I'm getting married!  Can you believe it?  You all mean so much to me, and I can't imagine a wedding day without you.  Sadly, there can only be so many bridesmaids.  Those choice spots are already filled, and, barring a tragedy or misplaced comment about my future husband's receding hairline, locked in.  But don't dismay, I've figured out a way to get all of you involved!



I know how much you wanted to give a speech at the wedding.  I'm honored, but we all know the maid of honor gets that privilege.  Here's a consolation prize for you.  You get to do the  "Love is patient and kind and 'God if I hear one more dramatic pause I'm gonna crack'" speech!  Anyone under 60 will hate you, but I guarantee that someone's great aunt will be brought to tears.  



Always the artist of the bunch.  I've admired your photography skills for years, even before you started doing weddings professionally.  While you may not be part of the bridal party, what better way to make your mark on the wedding than to take the pictures, for free?  I'll always look back at those pictures and know the person I'm fake-smiling toward is you.  



We all know you're the wild one.  Who else could keep Jordan's drunken Uncle Tommy quiet during the ceremony?   Just use that classic Lauren charm, show a little leg, and promise to sleep with him if he doesn't ruin everything.  But don't worry, he'll be passed out long before you'd have to make good.



You've caught the bouquet at the last four weddings you've been to.  People are starting to talk.  All I ask is that you let the streak end at four and spend the reception time learning to love yourself.  



I wish I could cook like you!  You still owe me that thai curry recipe; don't think I forgot!

Speaking of food, the caterers are short staffed and could really use a hand.  They're just looking for basic knife skills and a willingness to learn.  In exchange, they agreed to throw in a chocolate fountain at no extra cost!  Would you dare to deny me a chocolate fountain on my wedding day?  Wear comfortable shoes.

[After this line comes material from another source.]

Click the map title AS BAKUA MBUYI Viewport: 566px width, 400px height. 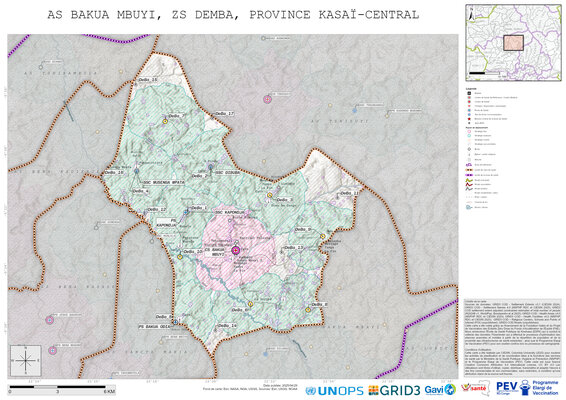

You are the most thoughtful friend ever.  Remember when you made me that scrapbook for our graduation?  I was thinking about how awesome that was, the other day, when I realized I had no gifts for my bridesmaids!  Anyway, check your Paypal, I sent you glitter and puffy glue money to help you work your magic.  You can use any pictures you find online, and don't skimp on the thoughtfulness.  If there's any money left, feel free to make one for yourself!



The vegan and gluten-free champion of the group.  I'm always amazed at how few things you can eat.  Please do me the honor of staying home.   I know what you're thinking, and it'll be OK.  I'll send someone to pick up your gift.



Ms. Smartypants.  I was so happy for you when your business took off!   I always said, "Mark my words, one day Lizzy will have more money than she'll know what to do with."

Guess I was right!  Now here we are, me with two hundred grand in student loan debt, and you with a fleet of yachts docked somewhere in the Mediterranean.   Anyway, I know you can't make it to the wedding, but we'd love it if you could be there in spirit...by paying for the cocktail hour...get it?  It's only $3000 and given my financial state I'd bet it's tax-deductible.



They always say we look so much alike!  I bet if you were in my dress and wearing my veil Jordan wouldn't be able to tell the difference.  In fact, I bet I'd be halfway to the border before he realized.  There's nothing more sacred than giving your friend a way out. Be my ripcord, Carol!